Roche has obtained approval from the U.S. Food and Drug Administration (FDA) for Tecentriq Hybreza (atezolizumab and hyaluronidase-tqjs) utilizing Halozyme’s ENHANZE drug delivery technology.
 
Tecentriq Hybreza can be administered subcutaneously in about 7 minutes, in contrast to the standard intravenous (IV) infusion of Tecentriq (atezolizumab), which takes 30-60 minutes. This treatment will be available in the U.S. for all approved adult indications of intravenous Tecentriq, including specific types of lung, liver, skin, and soft tissue cancers.
 
Tecentriq Hybreza is a subcutaneous product combining atezolizumab, a monoclonal antibody targeting PD-(L)1 to prevent cancer immune evasion, with Halozyme’s proprietary recombinant human hyaluronidase enzyme, rHuPH20.
 
“We are delighted that Tecentriq Hybreza has been approved in the U.S. for all approved adult indications of the IV treatment,” said Dr.
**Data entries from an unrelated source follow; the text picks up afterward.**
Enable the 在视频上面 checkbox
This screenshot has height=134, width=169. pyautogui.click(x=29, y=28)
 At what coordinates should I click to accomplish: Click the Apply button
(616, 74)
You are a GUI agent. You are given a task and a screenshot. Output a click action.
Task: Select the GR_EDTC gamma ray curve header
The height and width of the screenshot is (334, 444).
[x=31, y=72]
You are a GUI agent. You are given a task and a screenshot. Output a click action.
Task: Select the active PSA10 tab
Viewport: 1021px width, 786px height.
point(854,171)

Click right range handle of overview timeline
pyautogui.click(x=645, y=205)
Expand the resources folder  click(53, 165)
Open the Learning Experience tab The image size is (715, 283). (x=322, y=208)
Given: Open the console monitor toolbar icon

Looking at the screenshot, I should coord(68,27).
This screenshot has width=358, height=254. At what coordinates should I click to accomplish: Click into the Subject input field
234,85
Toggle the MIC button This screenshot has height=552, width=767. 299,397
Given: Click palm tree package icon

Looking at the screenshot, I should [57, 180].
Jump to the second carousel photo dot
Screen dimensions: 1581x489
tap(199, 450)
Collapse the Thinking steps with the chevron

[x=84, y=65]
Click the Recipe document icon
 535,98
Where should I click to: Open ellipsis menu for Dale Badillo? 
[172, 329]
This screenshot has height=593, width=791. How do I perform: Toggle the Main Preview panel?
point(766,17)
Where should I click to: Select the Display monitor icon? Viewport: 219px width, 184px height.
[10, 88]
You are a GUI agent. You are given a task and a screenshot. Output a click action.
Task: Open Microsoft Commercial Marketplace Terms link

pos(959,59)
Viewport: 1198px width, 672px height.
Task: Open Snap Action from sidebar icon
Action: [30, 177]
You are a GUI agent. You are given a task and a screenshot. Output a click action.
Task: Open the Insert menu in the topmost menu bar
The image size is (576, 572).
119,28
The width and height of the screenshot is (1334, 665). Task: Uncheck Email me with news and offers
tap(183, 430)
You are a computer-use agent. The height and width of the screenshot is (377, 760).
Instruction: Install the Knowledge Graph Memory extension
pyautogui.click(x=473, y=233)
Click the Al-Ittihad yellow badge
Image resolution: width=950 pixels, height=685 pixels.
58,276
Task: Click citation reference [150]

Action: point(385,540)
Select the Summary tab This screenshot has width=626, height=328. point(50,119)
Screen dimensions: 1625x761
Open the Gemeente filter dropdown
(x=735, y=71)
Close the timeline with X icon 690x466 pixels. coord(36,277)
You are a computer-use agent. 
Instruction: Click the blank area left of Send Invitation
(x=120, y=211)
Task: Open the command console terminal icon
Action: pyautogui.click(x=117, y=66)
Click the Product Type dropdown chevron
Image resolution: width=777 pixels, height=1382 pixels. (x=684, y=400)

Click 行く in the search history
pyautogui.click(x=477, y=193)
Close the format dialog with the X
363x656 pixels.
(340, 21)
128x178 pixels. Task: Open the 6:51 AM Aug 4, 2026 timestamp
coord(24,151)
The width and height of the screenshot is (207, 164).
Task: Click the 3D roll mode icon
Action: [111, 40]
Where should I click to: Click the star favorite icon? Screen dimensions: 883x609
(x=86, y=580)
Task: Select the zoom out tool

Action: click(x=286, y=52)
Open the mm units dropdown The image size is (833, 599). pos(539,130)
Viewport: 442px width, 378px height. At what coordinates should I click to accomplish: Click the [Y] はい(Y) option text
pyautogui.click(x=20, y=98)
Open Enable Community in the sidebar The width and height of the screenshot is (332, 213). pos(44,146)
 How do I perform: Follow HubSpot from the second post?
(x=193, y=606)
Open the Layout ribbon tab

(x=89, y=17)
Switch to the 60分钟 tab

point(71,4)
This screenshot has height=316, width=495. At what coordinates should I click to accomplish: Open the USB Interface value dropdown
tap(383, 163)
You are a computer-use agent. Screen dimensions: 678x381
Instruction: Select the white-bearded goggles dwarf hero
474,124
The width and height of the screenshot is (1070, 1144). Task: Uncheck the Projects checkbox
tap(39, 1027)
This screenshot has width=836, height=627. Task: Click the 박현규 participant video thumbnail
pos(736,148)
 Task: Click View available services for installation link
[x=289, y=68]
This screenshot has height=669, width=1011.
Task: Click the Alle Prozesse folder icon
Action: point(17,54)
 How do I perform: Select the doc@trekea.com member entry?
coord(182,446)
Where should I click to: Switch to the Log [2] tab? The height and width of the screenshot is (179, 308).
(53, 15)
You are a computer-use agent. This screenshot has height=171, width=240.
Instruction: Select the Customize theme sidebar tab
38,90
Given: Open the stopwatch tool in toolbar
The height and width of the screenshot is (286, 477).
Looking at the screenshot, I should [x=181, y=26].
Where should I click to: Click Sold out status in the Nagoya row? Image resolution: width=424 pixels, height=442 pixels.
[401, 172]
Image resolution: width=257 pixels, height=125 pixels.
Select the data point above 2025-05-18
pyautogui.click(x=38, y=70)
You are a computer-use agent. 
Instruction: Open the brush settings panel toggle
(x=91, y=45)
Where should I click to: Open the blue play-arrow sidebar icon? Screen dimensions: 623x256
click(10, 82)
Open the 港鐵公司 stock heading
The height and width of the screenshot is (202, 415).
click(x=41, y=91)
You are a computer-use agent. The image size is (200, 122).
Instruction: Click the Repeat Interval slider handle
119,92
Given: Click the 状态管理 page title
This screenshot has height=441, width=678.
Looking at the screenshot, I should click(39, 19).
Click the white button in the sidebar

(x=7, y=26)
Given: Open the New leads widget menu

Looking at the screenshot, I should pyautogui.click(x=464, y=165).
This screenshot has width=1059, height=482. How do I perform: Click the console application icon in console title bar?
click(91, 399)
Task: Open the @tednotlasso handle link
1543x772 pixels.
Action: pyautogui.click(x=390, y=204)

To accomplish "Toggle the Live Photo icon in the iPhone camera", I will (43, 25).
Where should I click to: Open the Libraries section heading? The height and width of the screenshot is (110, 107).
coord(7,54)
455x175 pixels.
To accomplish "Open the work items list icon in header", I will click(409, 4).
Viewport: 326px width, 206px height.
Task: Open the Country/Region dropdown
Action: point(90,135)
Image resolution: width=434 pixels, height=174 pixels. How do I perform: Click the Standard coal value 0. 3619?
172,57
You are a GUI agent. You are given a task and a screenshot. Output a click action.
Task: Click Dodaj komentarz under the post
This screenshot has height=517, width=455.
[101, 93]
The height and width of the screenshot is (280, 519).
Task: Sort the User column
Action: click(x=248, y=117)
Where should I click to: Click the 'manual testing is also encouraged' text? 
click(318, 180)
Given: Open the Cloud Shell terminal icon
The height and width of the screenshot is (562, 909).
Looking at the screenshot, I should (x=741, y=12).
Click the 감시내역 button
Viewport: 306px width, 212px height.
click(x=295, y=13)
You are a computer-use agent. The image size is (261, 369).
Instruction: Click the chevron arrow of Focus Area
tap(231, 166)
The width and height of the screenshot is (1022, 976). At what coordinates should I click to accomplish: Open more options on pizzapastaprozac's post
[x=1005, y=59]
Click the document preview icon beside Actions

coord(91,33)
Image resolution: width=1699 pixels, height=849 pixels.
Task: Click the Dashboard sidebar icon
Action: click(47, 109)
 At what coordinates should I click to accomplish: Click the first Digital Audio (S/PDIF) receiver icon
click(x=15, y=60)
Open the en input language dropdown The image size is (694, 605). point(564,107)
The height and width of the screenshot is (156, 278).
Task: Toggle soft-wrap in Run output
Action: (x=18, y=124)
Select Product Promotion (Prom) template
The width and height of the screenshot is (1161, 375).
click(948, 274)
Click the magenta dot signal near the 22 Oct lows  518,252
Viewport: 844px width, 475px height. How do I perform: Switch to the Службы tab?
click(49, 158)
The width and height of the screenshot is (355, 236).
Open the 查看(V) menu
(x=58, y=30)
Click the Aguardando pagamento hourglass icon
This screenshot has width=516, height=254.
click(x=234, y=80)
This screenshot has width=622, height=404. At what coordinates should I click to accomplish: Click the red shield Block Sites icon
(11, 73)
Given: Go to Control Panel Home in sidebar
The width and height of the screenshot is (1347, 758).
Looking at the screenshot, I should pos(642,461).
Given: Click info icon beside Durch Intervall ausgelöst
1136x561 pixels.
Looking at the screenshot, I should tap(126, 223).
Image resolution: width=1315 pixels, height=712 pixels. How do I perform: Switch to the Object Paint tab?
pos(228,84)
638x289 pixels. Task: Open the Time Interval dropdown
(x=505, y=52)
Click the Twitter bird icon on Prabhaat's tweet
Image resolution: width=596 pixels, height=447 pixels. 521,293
Helen Torley, president and CEO of Halozyme. “This approval represents another opportunity for our ENHANZE technology to provide patients and physicians with greater flexibility and a new option for how treatment is administered.”
 
The FDA approval is based on pivotal data from Roche’s Phase IB/III IMscin001 study, which showed comparable levels of Tecentriq in the blood when administered subcutaneously, and a safety and efficacy profile consistent with the IV formulation.